Un député espagnol affirme depuis La Havane que Cuba « ne mendie pas » et impute aux États-Unis la crise énergétique

En 2024 et 2025, le régime aurait revendu près de 60 % du carburant reçu du VenezuelaPhoto © Captura de vidéo Javier Sánchez Serna et CiberCuba

Le député espagnol Javier Sánchez Serna, coordinateur régional du parti Podemos dans la région de Murcie, a affirmé ce samedi depuis La Havane que la crise énergétique que traverse Cuba est la conséquence des restrictions imposées par le gouvernement des États-Unis et a soutenu que l'île n'a besoin que de pouvoir acheter du pétrole sans entraves.

Dans une vidéo publiée sur le réseau social X, le politicien a affirmé que lors de sa visite, il a parcouru les rues de la capitale et discuté avec des citoyens de la situation que traverse le pays.

« Cuba ne demande pas de charité ; Cuba demande simplement à pouvoir acheter du pétrole avec son propre argent », a déclaré Sánchez, qui fait partie du soi-disant Convoi Notre Amérique à Cuba, une initiative internationale qui réunit sur l'île des activistes et des politiciens de gauche en signe de soutien au gouvernement cubain.

Le député a assuré que le pays n'a pas reçu de combustible depuis trois mois et a affirmé qu'actuellement, il ne peut couvrir qu'environ 40 % de sa demande énergétique, une situation qui, a-t-il soutenu, explique les coupures d'électricité prolongées et les difficultés économiques.

Dans son intervention, il a également critiqué la position de l'Union Européenne et de l'Espagne, les reprochant de ne pas faire face à Washington ni de faciliter l'approvisionnement en pétrole, en batteries ou en panneaux solaires pour Cuba.

« Je pense que cela en dit long sur l'Europe et aussi sur l'Espagne que personne n'ose faire face au fasciste de la Maison Blanche », a affirmé le parlementaire, qui a également qualifié la situation de l'île de « guerre silencieuse » contre le pays caribéen.

Les déclarations du dirigeant de Podemos interviennent au milieu d'une profonde crise énergétique à Cuba, marquée par des coupures prolongées et une pénurie de carburant qui touchent quotidiennement la population.

Pendant des années, une part importante de l'approvisionnement en pétrole de l'île a dépendu du Venezuela.

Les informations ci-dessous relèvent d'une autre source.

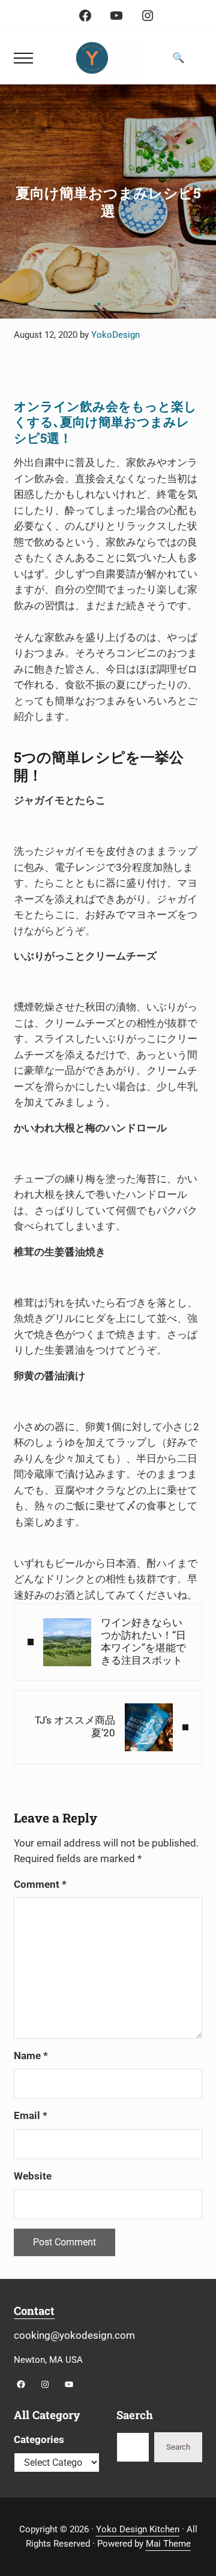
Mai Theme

Un rapport du Miranda Center for Democracy estime que Caracas a transféré à La Havane l'équivalent de 63,800 millions de dollars en subventions pétrolières, investissements associés et allégements financiers dans le cadre des accords de coopération signés entre les deux pays depuis le début du siècle.

Selon ce rapport, le composant principal du schéma était l'envoi de pétrole subventionné en provenance du Venezuela, qui a atteint plus de 100 000 barils par jour à certains moments, ce qui a permis de maintenir pendant des années le système énergétique cubain.

Cependant, à la fin de janvier, le journal El Nuevo Herald a publié une enquête dans laquelle il a révélé que le régime de La Havane a reçu entre la fin de 2024 et la fin de 2025 environ 70 000 barils par jour de pétrole brut et de dérivés vénézuéliens, mais aurait ensuite envoyé environ 40 000 barils par jour, soit près de 60 %, en Asie pour revente.

Le déclin de la production pétrolière vénézuélienne et les récents changements politiques, suite à l'arrestation de l'ancien président Nicolás Maduro le 3 janvier, ont considérablement réduit ce flux de combustible.

Cela a laissé l'île sans l'un de ses principaux soutiens énergétiques et a aggravé la crise que le système électrique du pays connaissait déjà.